In high school, he received inpatient mental health treatment. After graduating, he left his parents’ home. They were too controlling, he said, and his father sometimes abused him, physically and verbally.
Joe, who asked that his real name not be used, given what he views as the stigma of homelessness and mental illness, said drugs and alcohol were his means of coping with not having shelter and being assaulted. “It's really, really hard. … People will judge a lot of homeless people for being addicts. But you try sleeping on the sidewalk without getting high. Like, it's kind of one of the only ways to, like, not just wanna die all the time.”
Joe is a transmasculine nonbinary person who identifies either as male or no gender at all. He said he doesn’t trust strangers and is unlikely to ever stay at the typical shelter. He didn’t know of any LGBTQ-friendly homeless shelters in Spokane. When a friend told him about The Bridge apartments, where case management for previously homeless tenants also is provided, he was immediately interested.

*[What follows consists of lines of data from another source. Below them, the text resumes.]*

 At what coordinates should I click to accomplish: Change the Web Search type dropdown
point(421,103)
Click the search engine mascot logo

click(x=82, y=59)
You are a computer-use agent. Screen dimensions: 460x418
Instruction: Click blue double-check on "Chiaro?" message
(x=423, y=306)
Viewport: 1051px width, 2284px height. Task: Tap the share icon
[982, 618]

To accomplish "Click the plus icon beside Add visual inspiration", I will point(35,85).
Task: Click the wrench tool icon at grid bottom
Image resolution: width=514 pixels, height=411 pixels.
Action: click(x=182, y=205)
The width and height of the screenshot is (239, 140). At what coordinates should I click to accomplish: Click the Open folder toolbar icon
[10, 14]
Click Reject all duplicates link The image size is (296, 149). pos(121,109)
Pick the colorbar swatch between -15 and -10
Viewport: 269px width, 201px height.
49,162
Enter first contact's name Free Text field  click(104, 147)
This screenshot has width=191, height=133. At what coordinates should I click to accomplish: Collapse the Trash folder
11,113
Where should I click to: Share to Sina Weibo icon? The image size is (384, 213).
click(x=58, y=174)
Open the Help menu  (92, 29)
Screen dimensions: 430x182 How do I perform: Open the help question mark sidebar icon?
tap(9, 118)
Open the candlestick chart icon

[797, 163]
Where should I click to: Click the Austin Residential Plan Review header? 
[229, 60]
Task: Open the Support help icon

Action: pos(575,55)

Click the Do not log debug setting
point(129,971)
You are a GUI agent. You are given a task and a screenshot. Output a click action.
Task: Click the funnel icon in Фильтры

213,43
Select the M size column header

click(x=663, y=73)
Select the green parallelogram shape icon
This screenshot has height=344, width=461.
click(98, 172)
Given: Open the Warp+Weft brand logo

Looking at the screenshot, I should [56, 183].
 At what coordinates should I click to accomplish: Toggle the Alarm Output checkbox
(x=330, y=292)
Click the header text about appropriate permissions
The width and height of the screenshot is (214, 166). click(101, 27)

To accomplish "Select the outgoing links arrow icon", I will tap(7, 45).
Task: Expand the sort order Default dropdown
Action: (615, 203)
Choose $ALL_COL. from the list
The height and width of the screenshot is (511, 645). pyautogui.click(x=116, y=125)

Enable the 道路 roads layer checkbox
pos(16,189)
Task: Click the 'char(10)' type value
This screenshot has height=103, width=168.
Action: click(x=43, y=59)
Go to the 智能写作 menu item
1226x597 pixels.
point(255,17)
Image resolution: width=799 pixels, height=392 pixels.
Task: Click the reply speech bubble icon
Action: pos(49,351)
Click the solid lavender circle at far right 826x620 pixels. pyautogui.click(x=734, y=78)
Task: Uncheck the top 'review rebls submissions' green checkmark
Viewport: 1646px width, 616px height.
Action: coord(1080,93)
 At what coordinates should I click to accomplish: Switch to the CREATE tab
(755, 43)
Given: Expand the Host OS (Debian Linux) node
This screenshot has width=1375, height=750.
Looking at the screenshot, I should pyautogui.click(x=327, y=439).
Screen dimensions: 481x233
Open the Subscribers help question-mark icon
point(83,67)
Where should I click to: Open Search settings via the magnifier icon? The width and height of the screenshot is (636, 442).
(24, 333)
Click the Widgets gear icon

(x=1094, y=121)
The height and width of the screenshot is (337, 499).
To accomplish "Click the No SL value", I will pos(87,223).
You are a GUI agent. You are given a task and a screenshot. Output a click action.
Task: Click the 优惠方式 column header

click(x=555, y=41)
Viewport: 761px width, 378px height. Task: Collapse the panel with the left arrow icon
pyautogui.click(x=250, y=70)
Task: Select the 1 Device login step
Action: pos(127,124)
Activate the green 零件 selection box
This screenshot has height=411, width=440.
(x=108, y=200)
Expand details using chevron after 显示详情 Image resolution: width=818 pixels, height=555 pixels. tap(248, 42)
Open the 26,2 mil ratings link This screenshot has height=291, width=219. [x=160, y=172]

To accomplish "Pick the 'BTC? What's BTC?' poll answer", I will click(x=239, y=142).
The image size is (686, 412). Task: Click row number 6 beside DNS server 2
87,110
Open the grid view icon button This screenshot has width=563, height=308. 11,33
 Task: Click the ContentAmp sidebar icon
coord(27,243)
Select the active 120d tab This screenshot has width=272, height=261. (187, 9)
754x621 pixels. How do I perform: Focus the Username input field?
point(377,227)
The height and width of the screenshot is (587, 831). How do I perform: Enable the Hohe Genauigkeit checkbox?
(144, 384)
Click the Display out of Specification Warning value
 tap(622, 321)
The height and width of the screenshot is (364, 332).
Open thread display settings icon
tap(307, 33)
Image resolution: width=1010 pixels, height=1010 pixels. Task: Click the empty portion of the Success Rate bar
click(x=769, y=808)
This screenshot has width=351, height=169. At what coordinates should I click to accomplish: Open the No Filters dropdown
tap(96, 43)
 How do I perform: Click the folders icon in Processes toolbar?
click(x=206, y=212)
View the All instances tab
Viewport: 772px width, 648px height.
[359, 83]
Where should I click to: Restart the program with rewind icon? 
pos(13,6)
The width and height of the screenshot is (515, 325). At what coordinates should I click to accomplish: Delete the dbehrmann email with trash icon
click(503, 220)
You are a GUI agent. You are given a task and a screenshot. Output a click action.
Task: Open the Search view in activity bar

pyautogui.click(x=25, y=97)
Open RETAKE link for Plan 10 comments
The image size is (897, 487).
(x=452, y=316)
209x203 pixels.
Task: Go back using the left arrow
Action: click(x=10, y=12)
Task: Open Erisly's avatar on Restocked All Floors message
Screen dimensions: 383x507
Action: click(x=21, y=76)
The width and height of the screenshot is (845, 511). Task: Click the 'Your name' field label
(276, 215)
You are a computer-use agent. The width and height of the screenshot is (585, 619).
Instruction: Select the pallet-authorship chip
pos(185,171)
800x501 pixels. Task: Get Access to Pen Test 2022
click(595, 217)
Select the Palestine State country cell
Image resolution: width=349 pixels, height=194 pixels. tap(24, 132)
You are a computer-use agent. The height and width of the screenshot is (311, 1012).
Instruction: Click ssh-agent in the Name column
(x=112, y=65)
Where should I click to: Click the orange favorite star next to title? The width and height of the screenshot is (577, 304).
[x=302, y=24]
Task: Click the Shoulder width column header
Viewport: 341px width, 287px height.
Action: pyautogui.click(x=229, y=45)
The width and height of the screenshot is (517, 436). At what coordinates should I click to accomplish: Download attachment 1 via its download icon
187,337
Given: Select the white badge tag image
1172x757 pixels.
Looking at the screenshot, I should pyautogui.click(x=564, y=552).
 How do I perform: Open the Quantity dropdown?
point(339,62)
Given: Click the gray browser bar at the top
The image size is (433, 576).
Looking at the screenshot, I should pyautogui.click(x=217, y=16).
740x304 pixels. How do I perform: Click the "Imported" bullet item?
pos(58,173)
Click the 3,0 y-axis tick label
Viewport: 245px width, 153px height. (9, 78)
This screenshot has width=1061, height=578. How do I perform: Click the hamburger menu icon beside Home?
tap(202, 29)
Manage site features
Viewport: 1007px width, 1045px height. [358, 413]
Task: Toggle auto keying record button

Nick Hughes, a case manager at The Bridge, called Joe's experiences textbook. “Joe entered homelessness because of situations that were out of Joe's control, having to do with mental health and identity issues that created tension in his family.”
If, previously, he had assistance paying his rent, Joe said he wouldn’t have felt compelled to do what he called degrading online sex work to pay the bills. “I could have just focused on the things that I actually wanted to do to better myself.”
He now plans to build an art business and hopes to soon get a Section 8 voucher to help assure he’s housed long-term.
“So often,” case manager Hughes said, noting Joe’s improved circumstances and state of mind, “many people are one mental health crisis away from being homeless. But when housing is guaranteed ... it gives the space for resiliency to grow."
For Williams, having her own place has been a game-changer, letting her more easily focus on a future that includes enrolling for her bachelor’s degree at Eastern Washington University this coming winter.
“If I didn’t have this,” she said, of her studio apartment, “I don’t think I would have ever gotten out of the situation I was in, which was really not how I wanted to live my life. ... Having a place to live, and having things, and having access to things I need to be able to succeed — like, literally the smallest, most basic things — [has] helped so much.”